Pedras no Caminho

De Augusto Fidelis

Certa vez, vi na televisão uma entrevista de Carlos Drummond de Andrade na qual ele explicava que a pedra do seu famoso poema, “No meio do caminho”, não era nada mais do que a dificuldade que ele sentia de escrever um poema, naquele momento. Ele queria escrever, precisava escrever, mas não encontrava as palavras adequadas. Tudo indica que era noite, talvez de madrugada, já que ele diz: “Nunca me esquecerei desse acontecimento na vida de minhas retinas tão fatigadas. Nunca me esquecerei que no meio do caminho tinha uma pedra / tinha uma pedra no meio do caminho”.

Todos nós encontramos pedras no caminho, às vezes difíceis de serem removidas. Escrever, por exemplo, não é fácil. Há dias em que não há um assunto interessante, capaz de prender a atenção do leitor. Noutra hora, existe o assunto, mas o cansaço de um dia de trabalho, depois de uma jornada em que a principal tarefa foi retirar pedras do caminho, não é novidade se o dever de escrever se transforme numa pedra, às vezes irremovível.

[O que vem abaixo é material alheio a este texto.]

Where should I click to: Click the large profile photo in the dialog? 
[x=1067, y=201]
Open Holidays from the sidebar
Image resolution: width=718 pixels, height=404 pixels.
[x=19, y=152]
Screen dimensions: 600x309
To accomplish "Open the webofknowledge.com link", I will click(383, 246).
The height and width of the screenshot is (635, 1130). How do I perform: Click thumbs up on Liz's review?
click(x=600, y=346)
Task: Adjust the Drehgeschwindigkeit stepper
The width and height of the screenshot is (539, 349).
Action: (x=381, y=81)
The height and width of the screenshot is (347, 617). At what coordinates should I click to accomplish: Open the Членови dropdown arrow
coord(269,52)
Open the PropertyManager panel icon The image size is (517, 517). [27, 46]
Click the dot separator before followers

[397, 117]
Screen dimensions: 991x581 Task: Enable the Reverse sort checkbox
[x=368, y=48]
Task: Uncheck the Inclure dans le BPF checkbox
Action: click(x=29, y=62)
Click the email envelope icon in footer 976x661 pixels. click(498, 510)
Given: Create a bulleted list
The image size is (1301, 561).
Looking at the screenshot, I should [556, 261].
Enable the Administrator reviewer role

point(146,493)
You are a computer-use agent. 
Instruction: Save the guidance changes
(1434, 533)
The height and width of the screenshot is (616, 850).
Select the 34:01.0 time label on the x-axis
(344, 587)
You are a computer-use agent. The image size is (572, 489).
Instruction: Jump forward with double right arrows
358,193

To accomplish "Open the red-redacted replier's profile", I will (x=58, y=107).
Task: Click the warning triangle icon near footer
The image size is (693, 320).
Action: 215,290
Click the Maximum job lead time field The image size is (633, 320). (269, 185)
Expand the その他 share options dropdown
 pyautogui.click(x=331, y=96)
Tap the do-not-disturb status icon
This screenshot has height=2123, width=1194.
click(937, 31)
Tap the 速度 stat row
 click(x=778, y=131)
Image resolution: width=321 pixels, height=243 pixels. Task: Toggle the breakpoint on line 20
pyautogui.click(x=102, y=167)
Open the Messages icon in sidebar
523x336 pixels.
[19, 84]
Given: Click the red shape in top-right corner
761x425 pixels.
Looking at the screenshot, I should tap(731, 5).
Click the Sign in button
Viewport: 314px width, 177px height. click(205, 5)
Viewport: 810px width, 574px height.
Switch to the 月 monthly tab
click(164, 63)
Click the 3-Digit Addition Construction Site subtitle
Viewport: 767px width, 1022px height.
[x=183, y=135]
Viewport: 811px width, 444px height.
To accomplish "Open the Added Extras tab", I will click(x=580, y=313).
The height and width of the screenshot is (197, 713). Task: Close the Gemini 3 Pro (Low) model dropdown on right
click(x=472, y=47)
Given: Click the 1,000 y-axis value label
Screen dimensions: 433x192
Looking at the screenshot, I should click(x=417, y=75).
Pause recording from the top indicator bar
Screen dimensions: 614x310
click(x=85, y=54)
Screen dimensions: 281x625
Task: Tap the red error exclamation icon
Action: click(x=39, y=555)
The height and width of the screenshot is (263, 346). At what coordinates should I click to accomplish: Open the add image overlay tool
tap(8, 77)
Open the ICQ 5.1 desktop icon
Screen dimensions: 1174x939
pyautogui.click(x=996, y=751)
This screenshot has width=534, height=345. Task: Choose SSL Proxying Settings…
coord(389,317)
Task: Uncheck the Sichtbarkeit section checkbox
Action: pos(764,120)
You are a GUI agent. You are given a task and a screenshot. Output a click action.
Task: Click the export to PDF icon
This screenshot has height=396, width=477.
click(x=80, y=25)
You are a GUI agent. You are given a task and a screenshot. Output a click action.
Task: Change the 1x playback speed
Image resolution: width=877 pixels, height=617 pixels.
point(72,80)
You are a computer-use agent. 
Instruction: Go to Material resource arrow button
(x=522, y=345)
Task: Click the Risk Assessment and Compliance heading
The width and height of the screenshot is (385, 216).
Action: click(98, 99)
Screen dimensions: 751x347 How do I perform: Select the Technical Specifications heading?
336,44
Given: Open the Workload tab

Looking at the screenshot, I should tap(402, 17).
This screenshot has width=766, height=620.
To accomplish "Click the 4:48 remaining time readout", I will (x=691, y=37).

E por falar em pedras, diz uma lenda árabe que dois amigos viajavam pelo deserto e, em determinado ponto da viagem, discutiram. O outro, ofendido, sem nada dizer, escreveu na areia: “Hoje, meu melhor amigo bateu-me no rosto”. Seguiram viagem e chegaram a um oásis onde resolveram banhar-se. O que havia sido esbofeteado começou a se afogar, sendo salvo pelo amigo. Ao recuperar-se, pegou um estilete e escreveu numa pedra: “Hoje, meu melhor amigo me salvo a vida”. Intrigado, o amigo perguntou: 

– Por que, depois que te bati, tu escrevestes na areia e agora escrevestes na pedra? – Sorrindo, o outro respondeu:

– Quando um grande amigo nos ofende, devemos escrever na areia, onde o vento do esquecimento e do perdão encarrega-se de apagar; porém, quando nos faz algo grandioso, devemos gravar na pedra, onde vento nenhum poderá apagar…” 

As pedras têm mil e uma utilidades: machucam, mas também constroem. O problema é o uso que se faz delas. Carlos Drummond usou a sua para algo que encanta todos quantos conhecem o seu poema. Buda, por exemplo, adverte: “Persistir na raiva é como apanhar um pedaço de carvão quente com a intenção de atirá-lo em alguém. É sempre quem levanta a pedra que se queima”.

Na verdade, ninguém está a salvo, pois viver é levar pedradas, às vezes maiores, às vezes menores. Mas de tudo fica uma proveitosa lição. Sendo esta a verdade, vale a pena tirar do baú o pensamento de George Bernard Shaw: “A vida é uma pedra de amolar: desgasta-nos ou afia-nos, conforme o metal de que somos feitos”.